この発想は、基本的はクリフォードの影響力の非常に強い論文「民族誌的権威について」から来るものである。これは翻訳されているので挙げておく。
文化の窮状―二十世紀の民族誌、文学、芸術 (叢書・文化研究)
ジェイムズ・クリフォード 太田 好信 慶田 勝彦 清水 展 浜本 満 古谷 嘉章 星埜 守之
440903068X

クリフォードの文章は時代的なものもあってなかなか読みづらいんだが、すごく的確にまとめているのがこの本のあとがき。
人類学の周縁から―対談集 (叢書・文化研究)
ジェイムズ クリフォード James Clifford
4409530321

以下、該当箇所引用。

民族誌的権威について」では、民族誌の権威を保証するものとして、経験的権威、解釈的権威、対話的権威、多声的権威がほぼ時系列的に語られている。二十世紀の民族誌の伝統は、訓練を受けた人類学者が「参与観察」という特権的な「経験」を蓄積し記述すること、というかたちで、それまでの「現地」にかんする語り――旅行記、行政官による記述、宣教師の記録など――とは違った権威を獲得するところから出発する。しかし、「現地人」の生活への「参与」と、そこからの距離を前提とする「観察」との両立を素朴に前提とすることによって成り立つ経験的権威は、その基盤の曖昧さゆえに批判されざるをえないことから、より周到な人類学者像が登場する。すなわち、「そこにいた」という経験の断片を「文化」という全体を成り立たせるテクストとして解釈する、解釈者としての人類学者であり、その限りでの権威である。しかし、こうした解釈的権威にたいして、人類学者と「現地人」との置かれている植民地的コンテクストの不可視性や、解釈の非相互性(解釈する人類学者と解釈される「現地人」との非対称性)への批判も向けられてきた。そこで姿を現すのが、民族誌を人類学者とインフォーマントとの相互交渉によって構築されるテクストと位置づける対話的な民族誌観である。対話を全面に打ちだすことで、民族誌家の権威は変容を被り、あるいは対話する両者に再配分される可能性が出てくるわけだ。とはいえ、対話を記述するという構えをとる場合でも、じつはそれを「書く」のはつねに西洋人の民族誌家のほうにあるとすれば、やはり権威の最終的審級は民族誌家に存するのではないか。そうした問いの先にクリフォードが垣間見ているのは、「現地人」による複数の記述を導入する、多声的民族誌である……。
(178-179)

要するに、この論文でクリフォードは民族誌の権威の保証についての類型を分類して、それぞれが抱える問題点についてコメントしているのだ。間違ってはいけないのは、経験的権威、解釈的権威、対話的権威、多声的権威のどれが悪いとか、どれが良いとか言う話ではなくて、民族誌を書く、もうちょっと言えば、文化を表象するということに常に付きまとう権威の良い点悪い点を正しく認識しましょうね、言っているのだ。この論文の結語を見ればわかるだろう。
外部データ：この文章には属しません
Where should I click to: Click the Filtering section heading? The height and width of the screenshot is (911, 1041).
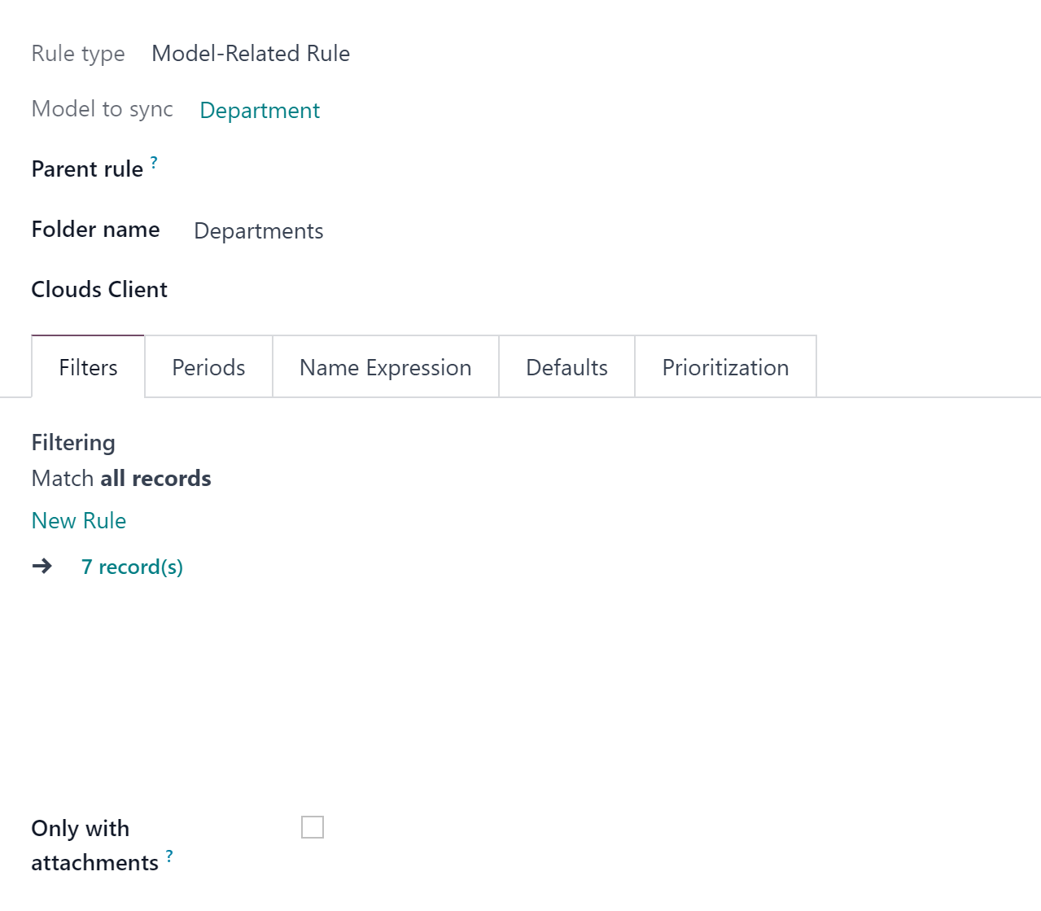coord(73,443)

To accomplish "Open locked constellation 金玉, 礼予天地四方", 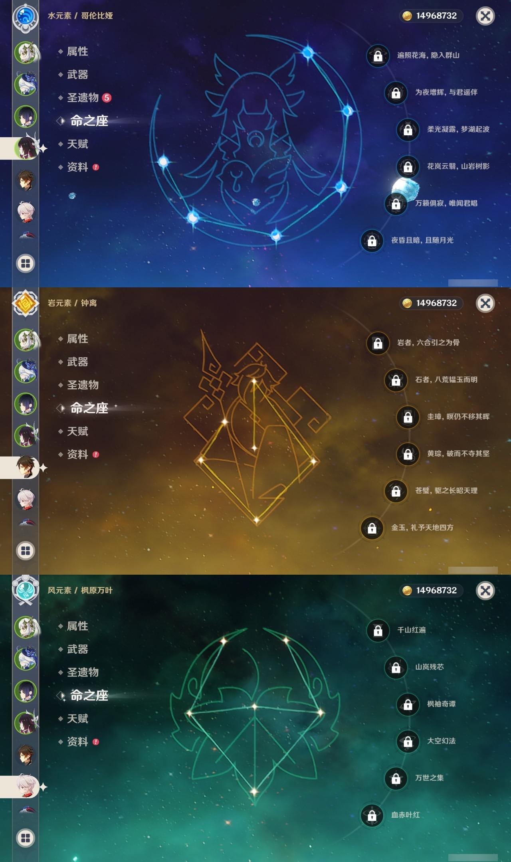I will (x=407, y=528).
経験的、解釈的、対話的、そして多声的なプロセスは、どんな民族誌のなかでも不協和音を発しながら作動しているが、そのような民族誌を首尾一貫した体裁のもとに提示するならば、全体を統御するひとつの権威モデルを前提とすることになる。私が主張してきたのは、無秩序なテクスト的プロセスにこうして一貫性を課すということが、いまやひとつの戦略的な選択の問題として、避けて通れない事柄になっているということだ。私は、個々数十年のあいだに可視化されてきた、複数の主要な権威のスタイルを見分けることを試みてみた。民族誌的著作というものが生きているとすれば、そして私自身もそう信じているが、そうだとすれば、それは民族誌がこれらの複数の可能性のなかで、と同時にこれらの可能性に抗って闘っている限りにおいてのことなのだ。
(74)

民族誌を作るにしろ、博物館/美術館での展示を行うにしろ、それをある程度の秩序によって理解できるものとして提出するには、それを保証する権威が必要となってくる。そして場合によってその権威は、ある抑圧的な作用を及ぼしたり、場合によっては誤表象が起きる。
今回の村上隆の展覧会にまつわる議論は、当初はベルサイユ宮殿という場所との関係で起こったものの、「オタク」という一つの文化を表象する権威は何かをめぐって議論されたと考えるといろいろ理解できる。村上隆がハイコンテクストなオタク文化を「翻訳」しているんだと説明すれば、「いやそれは明らかに誤訳である」というような反論が返ってきたりするあたりすごく納得がいくところである。
ところで村上隆オタク文化を表象(「翻訳」)するにあたって掛金となっている「権威」はクリフォードが分類したもののどれに当たるのだろうか?村上隆の本人の言によると、彼自身もオタクであるから経験的権威はあるのだろう(私はそこにいたbe there、オタクの現場を知っている、そういった意味での権威だ)。また、彼は芸術家としてオタク文化を解釈的にも見ているだろう。ただその時、彼が手にしている解釈のツールは何か定かではない。他方、対話的、多声的な方向性は未だ見えないが、示唆的なものはある。例えば、彼のカオスラウンジに対する大きなコミットメント、また破滅ラウンジに対する過大評価とも言える賛辞を見ると、彼がより「現場のオタク(ないしはギーク)」との協同作業に関心を示しているようだ。
しかしながら、件の議論で村上隆オタク文化を「翻訳」するため担保としているものについて、はっきりとした発言はなく、むしろ「アート」の文脈を強調する発言が散見される。確かに、村上隆のフィールドはアートであってオタク文化そのものの中ではない。しかしながら、アートという文脈である文化の「翻訳」を行うならば、彼に対しての批判、非難、バッシングを「アートの論理を知らないから」と切り捨てるのはあまりにも配慮に欠けるだろう。
民族や伝統的な文化的統一性とオタクというサブカルチャーの統一性を同一視して、おなじロジックで文化の翻訳に関する政治的問題を考慮することには、多少、議論の余地があるだろう。しかし、何にせよ多くの民族的伝統やアイデンティティが社会的に構築されたものとして理解され、その構築されたものに対するアイデンティティと政治が問題化するのであったら、オタク文化にも同様の議論が成り立つ可能性は高い。たとえ、それがあからさまに「作られた伝統」であっても。